Moviegoers at the South Wellfleet get to the drive-in early, because they've come for more than the show. The blank screen looms above the asphalt, but no one looks up until dark. While the sky is light there is much to do. In the center of the lot is the playground, perfect for older children and toddlers already dressed in pajamas, soon to be ready for the blankets and pillows set out in the back of their parents' station wagon. Not far from the metal swings and wooden seesaws is the snack bar, and one wonders if it is simply nostalgia that makes for the long lines and the craving for pepper steak and popcorn and Raisinets.
The South Wellfleet Drive-In, built in 1957, continues to be a place sacred to disjointed universes: young love and family togetherness; upscale couples and fishermen's children. It is here beneath the white screen that people who would ordinarily have little to do with each other share a night, whether they are assembling a picnic ... on the hood of their BMW or setting out plastic lawn chairs in the back of the pickup truck.
Eleanor Hazen, manager of the South Wellfleet Drive-In, insists that a major reason for building the cineplex was the fact that distributors continually refused the drive-in first-run features.
The prejudice remains: the South Wellfleet had trouble getting its biggest grossing film of the summer, ''Who Framed Roger Rabbit,'' until distributors were advised of the drive-in's success with ''Three Men and a Baby.'' Even for those who do not believe that drive-ins somehow demean cinema, there are distractions not found at any Cineplex: the sky turning a luminous blue, laughter from a parked jeep, the moon hanging above you.
As with watching a VCR, at a drive-in you can do all the things you do at home while watching a movie.
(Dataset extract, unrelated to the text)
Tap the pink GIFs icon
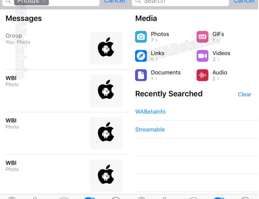This screenshot has width=259, height=199. (202, 37)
You can eat your supper, yell at the kids, sit on your boyfriend's lap. But while the VCR isolates, the drive-in forms a community. You are in this together. Children make fast friends at the playground, you can gauge your neighbor's reaction to any scene in the movie through an open car window and, when the movie is late, headlights flash simultaneously in a show of unity and expectation.
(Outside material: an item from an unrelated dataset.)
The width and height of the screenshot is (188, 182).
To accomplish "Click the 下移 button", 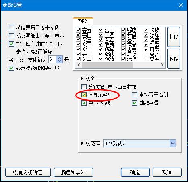I will pyautogui.click(x=174, y=59).
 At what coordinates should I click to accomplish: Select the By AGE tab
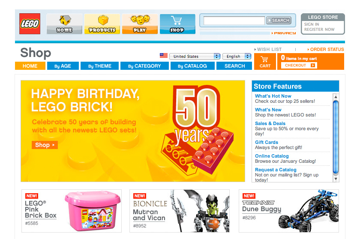coord(63,66)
Now, when it may be too late, many of us are rediscovering the sheer joy of the drive-in. Those of us who spent our childhoods in summer places, or who grew up in the suburbs, are nostalgic for earlier summers, for Julys when medical waste did not appear on the beaches, for Augusts which were not as fitful and hot. The drive-in has come to symbolize not only those past summers, but all that was good about suburbia. It retains a purity untarnished by 50's angst, 60's upheaval, 70's ennui, and, we may as well admit it, 80's dread.
Within the confines of the drive-in parking lot it is easy to imagine yourself in the back seat of your old Chevy, when your greatest responsibility was a midnight curfew. Those who arrive in the drive-in in a BMW or a Mercedes escape from the burdens of their success; teen-agers find a moment of freedom; parents and children lie in the back of station wagons, so close together it's difficult to judge who is the child and who is the adult.
And that is the magic of the drive-in: it can, for a brief time, make you forget who you are. Even those of us who did not experience the drive-in in our youth may find ourselves longing for a past we never had..... After all, when you pay your money and enter the gates of a drive-in theater, you are arriving not just at a space, but a time. You are driving back into summers lost, to barrels of popcorn and root beer with ice, to mosquitoes and real movie stars, back to the child you once were.